Let’s assume that $P\left( k \right)$ is true:
Now we can write the above-given expression $P\left( n \right):n\left( {n + 1} \right)\left( {n + 5} \right) = 3d$ as below:
$\Rightarrow k\left( {k + 1} \right)\left( {k + 5} \right) = 3d$ where $k \in {\text{N}}$
By multiplying $k$ with $k + 1$ we get:
$\Rightarrow \left( {{k^2} + k} \right)\left( {k + 5} \right) = 3d$
Now by multiplying the brackets into the LHS side of the above equation, we get:
$\Rightarrow {k^2}\left( {k + 5} \right) + k\left( {k + 5} \right) = 3d$
$\Rightarrow {k^3} + 5{k^2} + {k^2} + 5k = 3d$
By adding the coefficients of ${k^2}$ , we get:
$\Rightarrow {k^3} + 6{k^2} + 5k = 3d$ ……………… (1)
Step 4: Now we will prove that $P\left( {k + 1} \right)$ is true:
By substituting the value of $n = k + 1$ in the equation $P\left( n \right):n\left( {n + 1} \right)\left( {n + 5} \right) = 3d$, we get:
$P\left( {k + 1} \right):\left( {k + 1} \right)\left( {\left( {k + 1} \right) + 1} \right)\left( {\left( {k + 1} \right) + 5} \right) = 3d$
By only solving LHS side:
$\Rightarrow {\text{L}}.{\text{H}}.{\text{S}} = \left( {k + 1} \right)\left( {k + 2} \right)\left( {k + 6} \right)$
By doing multiplication of the first two brackets in the expression ${\text{L}}.{\text{H}}.{\text{S}} = \left( {k + 1} \right)\left( {k + 2} \right)\left( {k + 6} \right)$, we get:
$\Rightarrow {\text{L}}.{\text{H}}.{\text{S}} = \left( {{k^2} + 2k + k + 2} \right)\left( {k + 6} \right)$
$\Rightarrow {\text{L}}.{\text{H}}.{\text{S}} = \left( {{k^2} + 3k + 2} \right)\left( {k + 6} \right)$
By doing multiplication of pending brackets, we get:
$\Rightarrow {\text{L}}.{\text{H}}.{\text{S}} = \left( {{k^3} + 3{k^2} + 2k + 6{k^2} + 18k + 12} \right)$
By adding coefficients of ${k^2}$ and $k$, we get:
$\Rightarrow {\text{L}}.{\text{H}}.{\text{S}} = \left( {{k^3} + 9{k^2} + 20k + 12} \right)$
Now from the equation (1), we will find the value of ${k^3}$ and substituting it in the expression ${\text{L}}.{\text{H}}.{\text{S}} = \left( {{k^3} + 9{k^2} + 20k + 12} \right)$ , we get:
$\Rightarrow {k^3} = 3d - 6{k^2} - 5k$ (from equation (1))

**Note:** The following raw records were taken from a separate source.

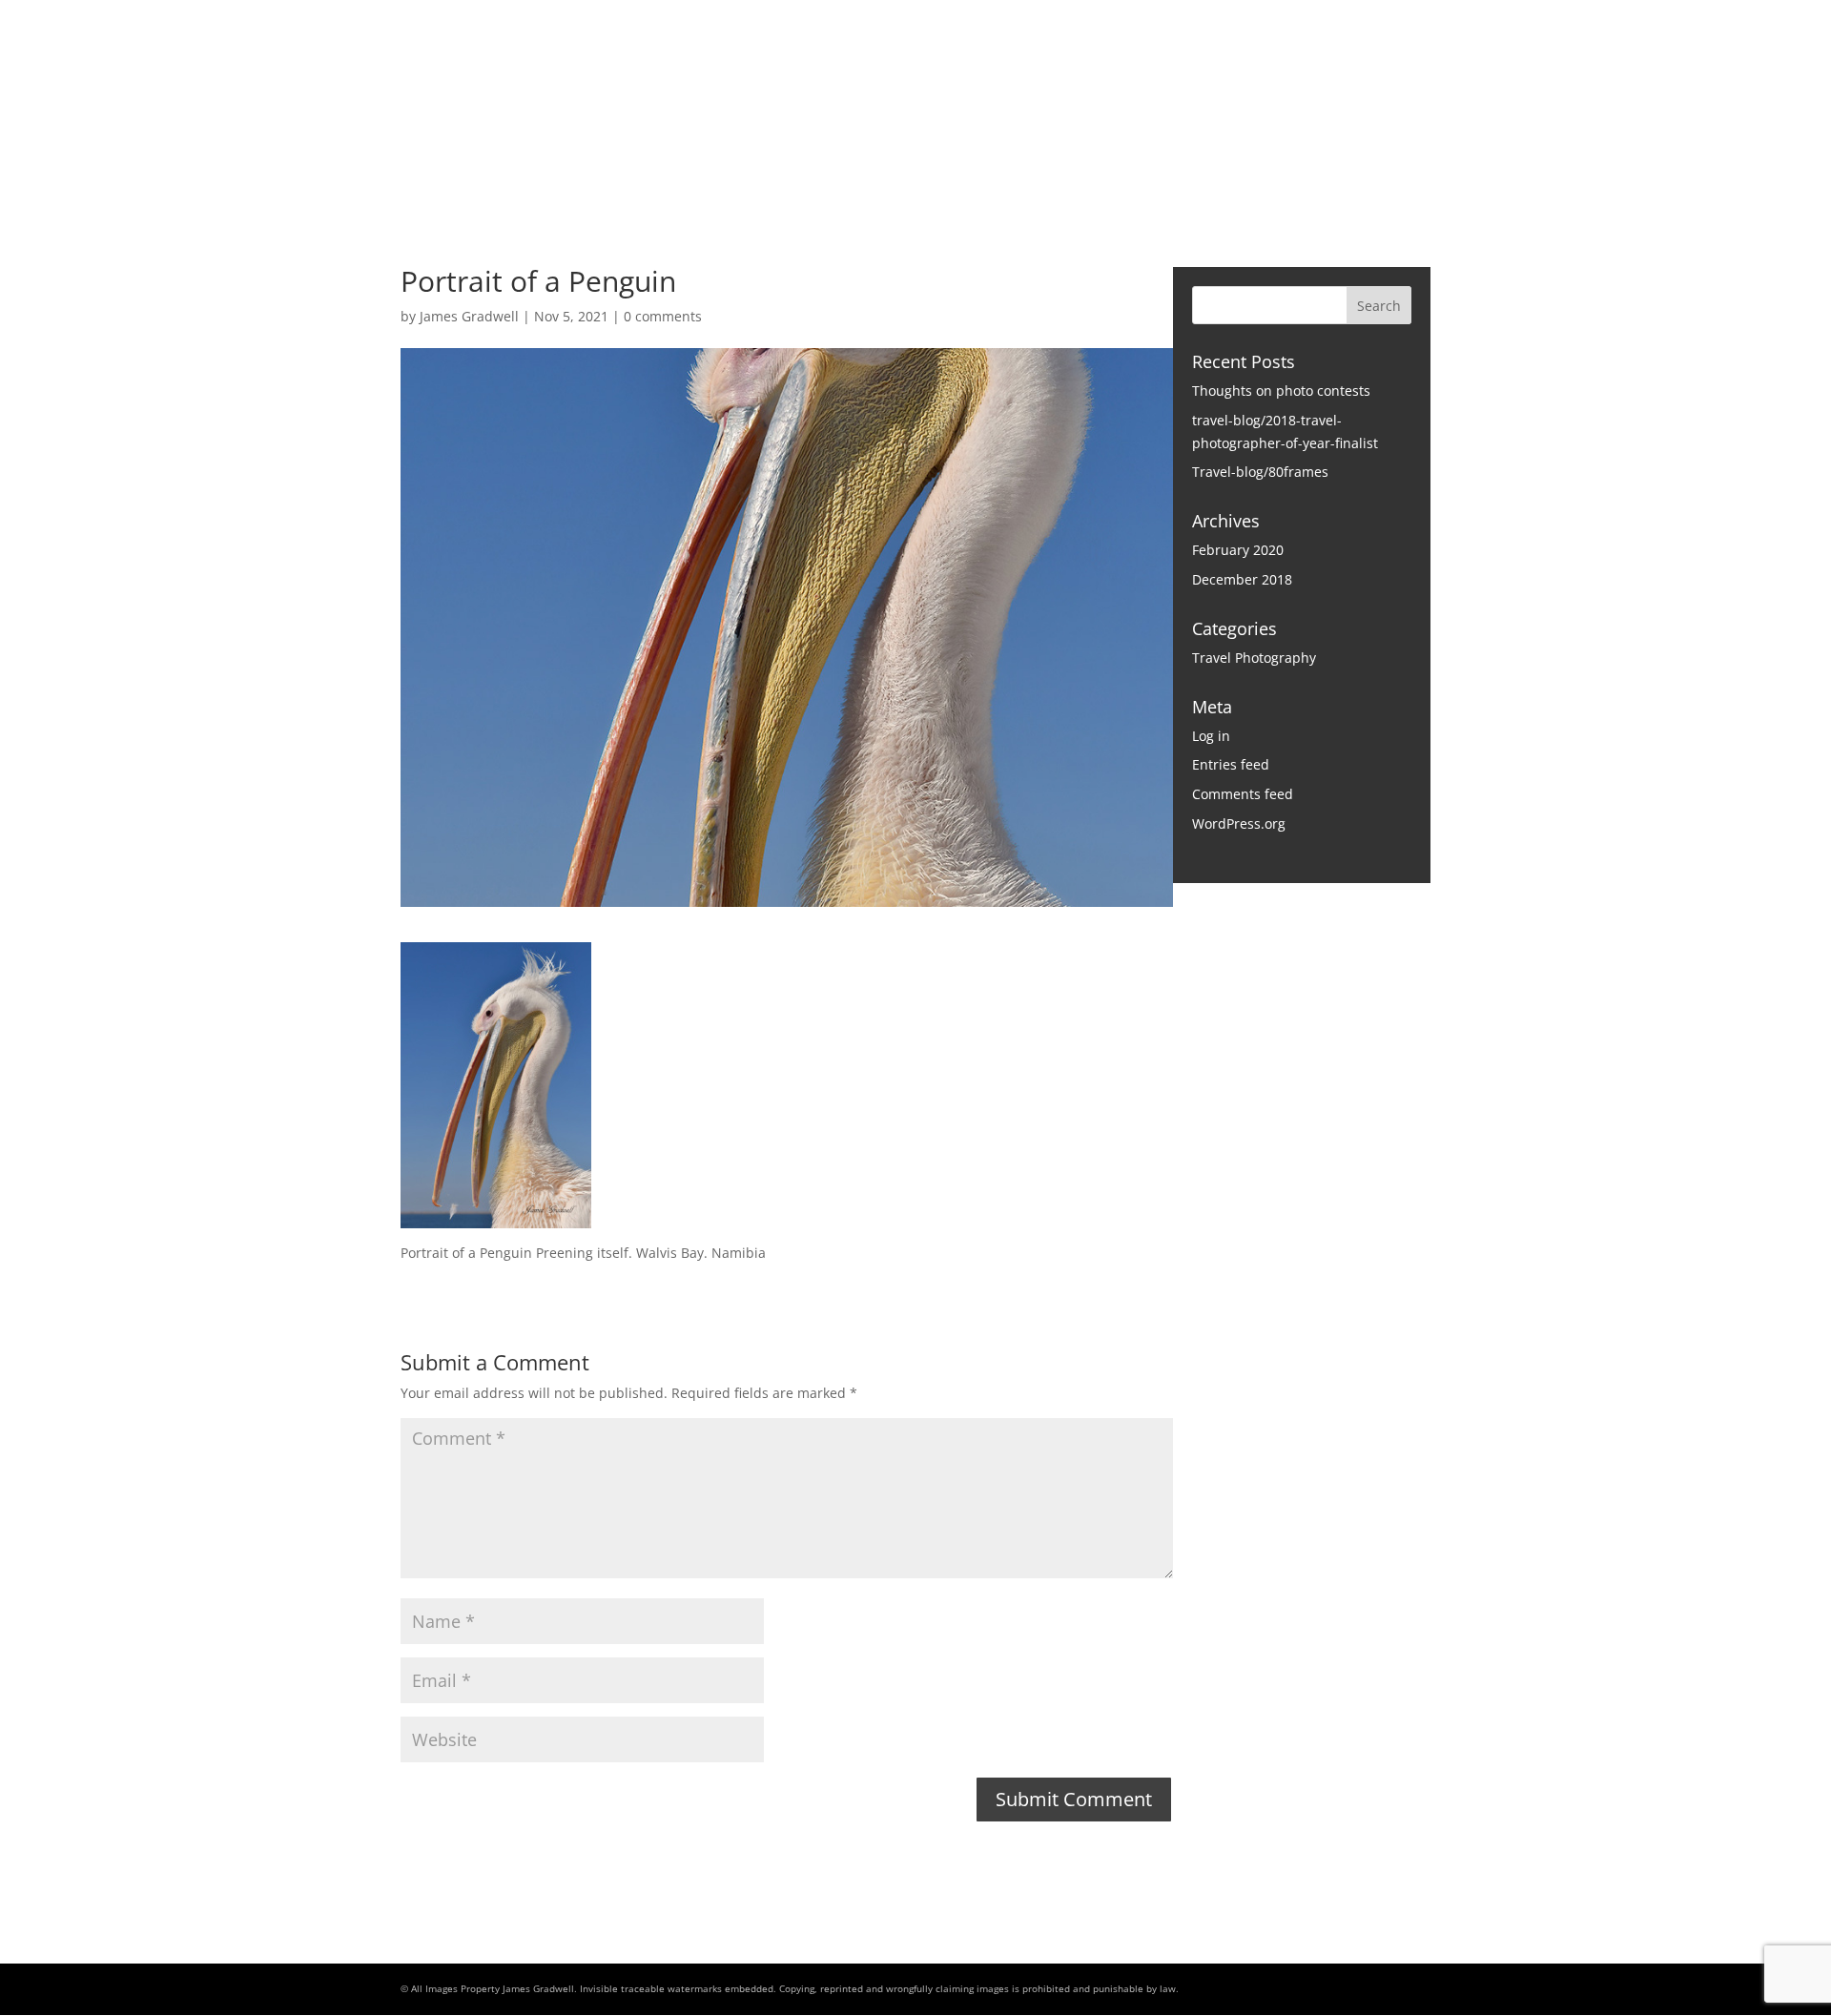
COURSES (999, 177)
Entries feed (1230, 764)
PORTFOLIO (694, 177)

$\Rightarrow {\text{L}}.{\text{H}}.{\text{S}} = \left( {3d - 6{k^2} - 5k} \right) + 9{k^2} + 20k + 12$
By opening the brackets and doing simple addition and subtraction, we get:
$\Rightarrow {\text{L}}.{\text{H}}.{\text{S}} = 3d - 6{k^2} + 9{k^2} - 5k + 20k + 12$
$\Rightarrow {\text{L}}.{\text{H}}.{\text{S}} = 3d + 3{k^2} + 15k + 12$
Taking $3$ common from the above expression we get:
$\Rightarrow {\text{L}}.{\text{H}}.{\text{S}} = 3\left( {d + {k^2} + 5k + 4} \right)$
$\Rightarrow {\text{L}}.{\text{H}}.{\text{S}} = 3\left( m \right)$ , where $m = \left( {d + {k^2} + 5k + 4} \right)$ which is a natural number.

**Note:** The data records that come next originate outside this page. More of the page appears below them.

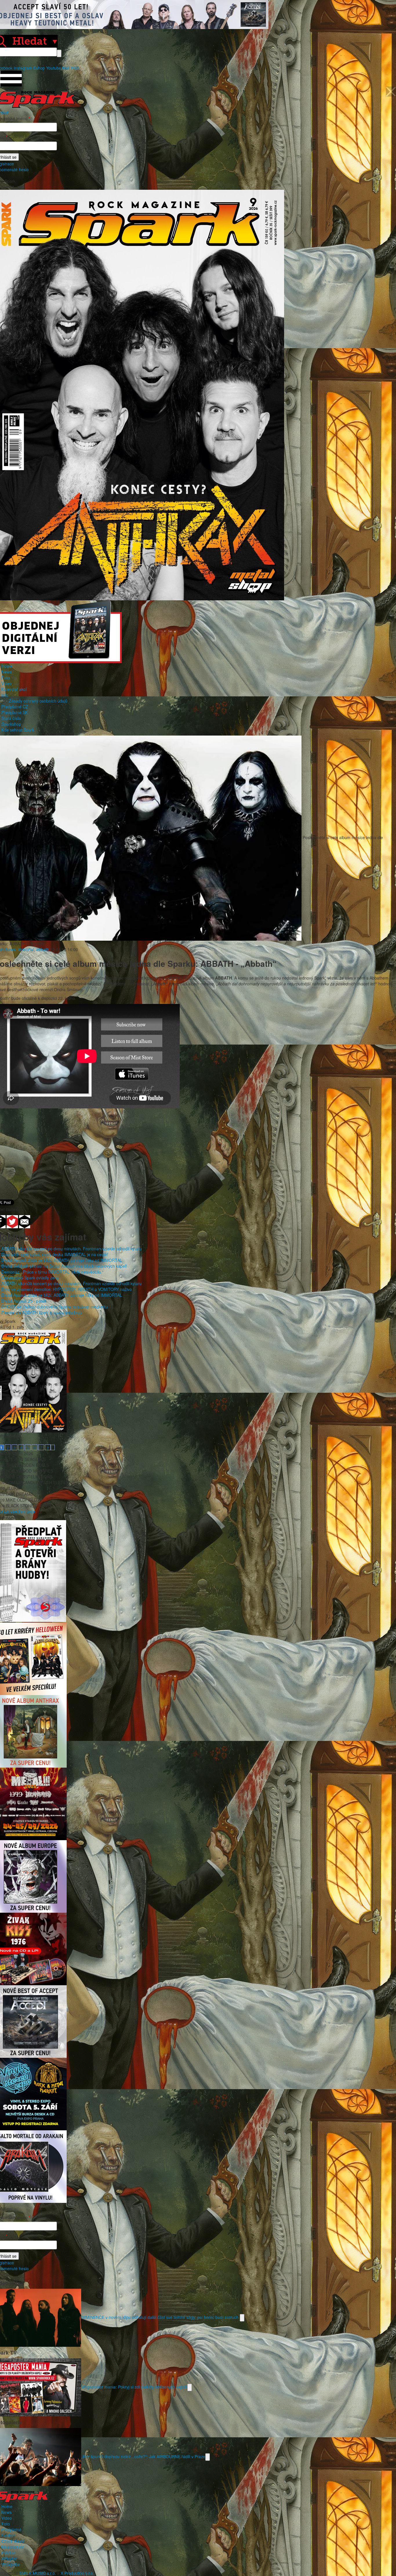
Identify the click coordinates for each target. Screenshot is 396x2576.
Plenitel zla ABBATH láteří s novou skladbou (41, 1312)
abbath (42, 949)
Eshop (39, 68)
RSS (75, 68)
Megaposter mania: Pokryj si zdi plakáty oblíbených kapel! (134, 2386)
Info (4, 695)
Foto (5, 677)
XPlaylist (9, 2558)
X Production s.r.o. (77, 2573)
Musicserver (12, 2547)
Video (6, 683)
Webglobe (10, 2564)
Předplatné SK (14, 712)
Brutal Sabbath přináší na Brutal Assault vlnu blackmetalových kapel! (64, 1266)
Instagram (23, 68)
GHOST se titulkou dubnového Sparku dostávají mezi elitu (54, 1306)
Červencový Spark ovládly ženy (30, 1277)
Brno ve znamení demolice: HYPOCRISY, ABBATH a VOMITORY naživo (66, 1289)
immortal (26, 949)
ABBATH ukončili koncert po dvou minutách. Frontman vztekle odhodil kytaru (71, 1248)
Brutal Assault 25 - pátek (23, 1301)
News (6, 672)
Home (6, 666)
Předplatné (11, 2529)
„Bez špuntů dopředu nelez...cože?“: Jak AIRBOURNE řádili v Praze (143, 2456)
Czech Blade (13, 2541)
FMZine (8, 2553)
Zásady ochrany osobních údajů (38, 701)
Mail (66, 68)
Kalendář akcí (14, 689)
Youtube (53, 68)
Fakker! (8, 2535)
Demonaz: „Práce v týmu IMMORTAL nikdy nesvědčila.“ (52, 1272)
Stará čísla (11, 718)
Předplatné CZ (14, 706)
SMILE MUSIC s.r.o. (37, 2573)
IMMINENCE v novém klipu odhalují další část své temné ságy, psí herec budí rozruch (160, 2317)
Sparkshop (11, 724)
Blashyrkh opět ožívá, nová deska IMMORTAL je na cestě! (54, 1254)
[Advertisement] (195, 1150)
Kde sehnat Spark (17, 730)
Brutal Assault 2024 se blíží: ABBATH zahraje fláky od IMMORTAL (61, 1260)
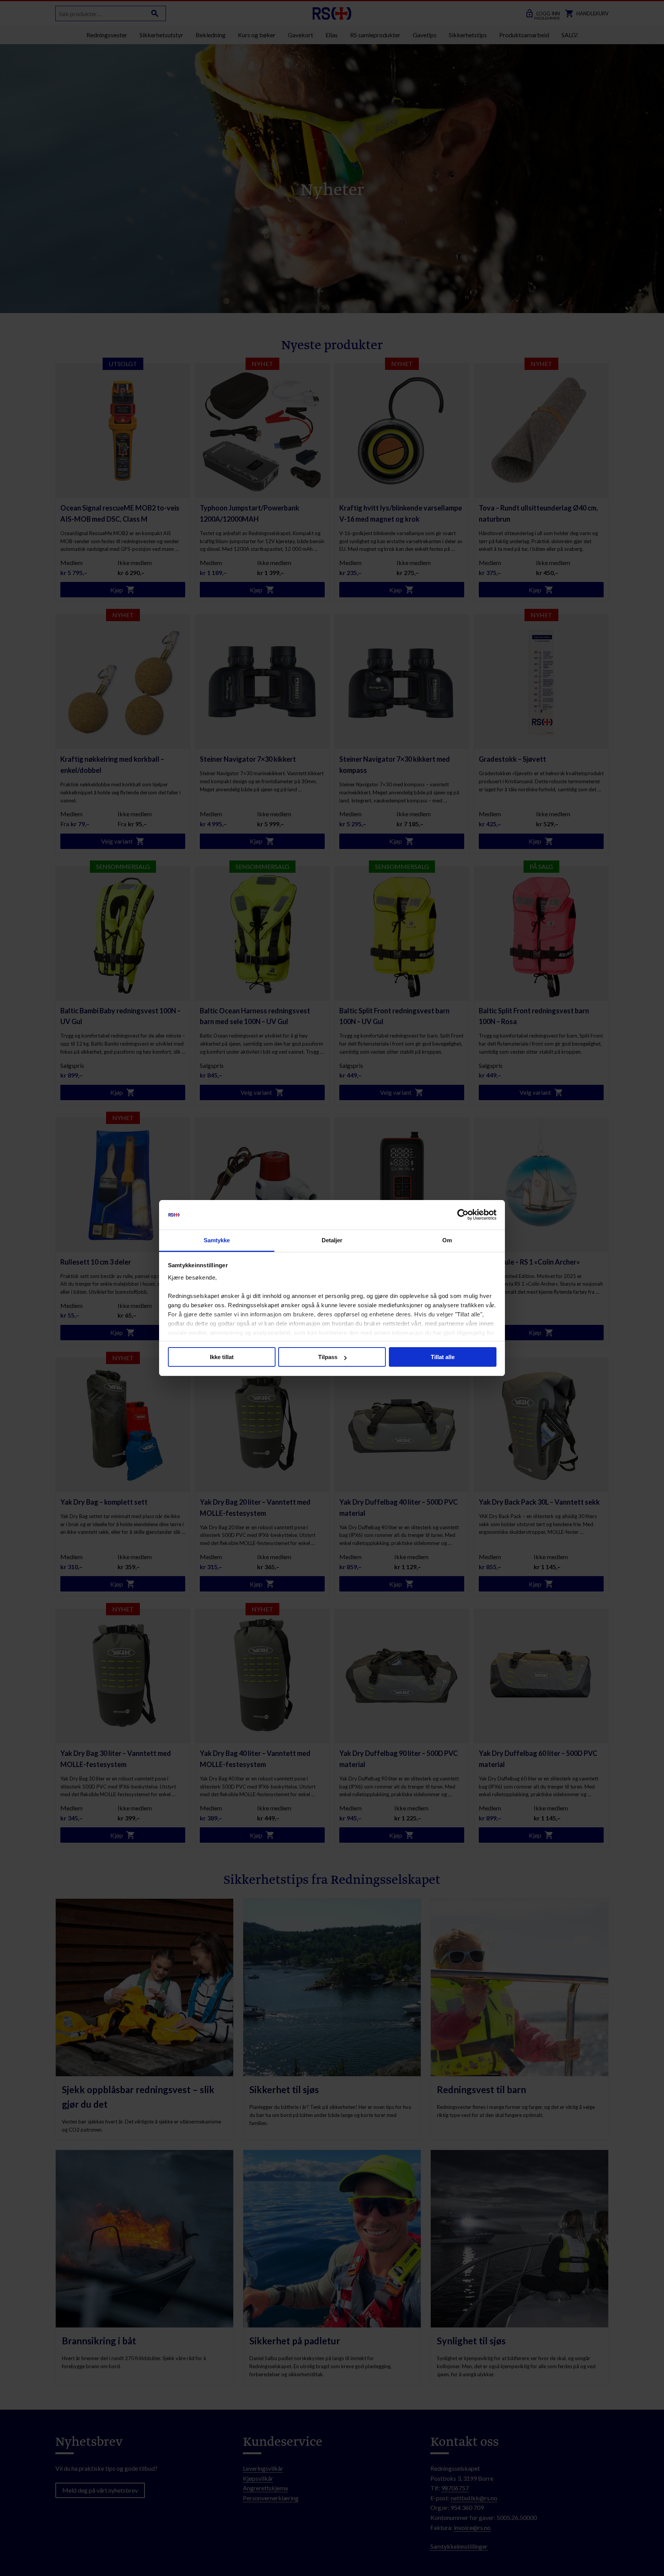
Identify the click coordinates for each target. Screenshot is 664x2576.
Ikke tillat (222, 1357)
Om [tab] (447, 1240)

$\therefore P\left( {k + 1} \right)$is true whenever $P\left( k \right)$ is true.
From here, we can say that $P\left( n \right)$ is true for all-natural numbers.

Hence proved that $n \in {\text{N: }}n\left( {n + 1} \right)\left( {n + 5} \right)$ is a multiple of $3$.

Note: Students needs to remember the below principles of mathematical induction:
Let’s consider a given statement $P\left( n \right)$ involving natural number $n$ , so that:
The statement is true for $n = 1$ i.e. $P\left( 1 \right)$ is true, and
If the statement is true for $n = k$, where $k$ is a positive integer, then the statement is also true for all cases of $n = k + 1$, $P\left( k \right)$ leads to the truth of $P\left( {k + 1} \right)$.
This means that $P\left( n \right)$ is true for all the natural numbers, $n$.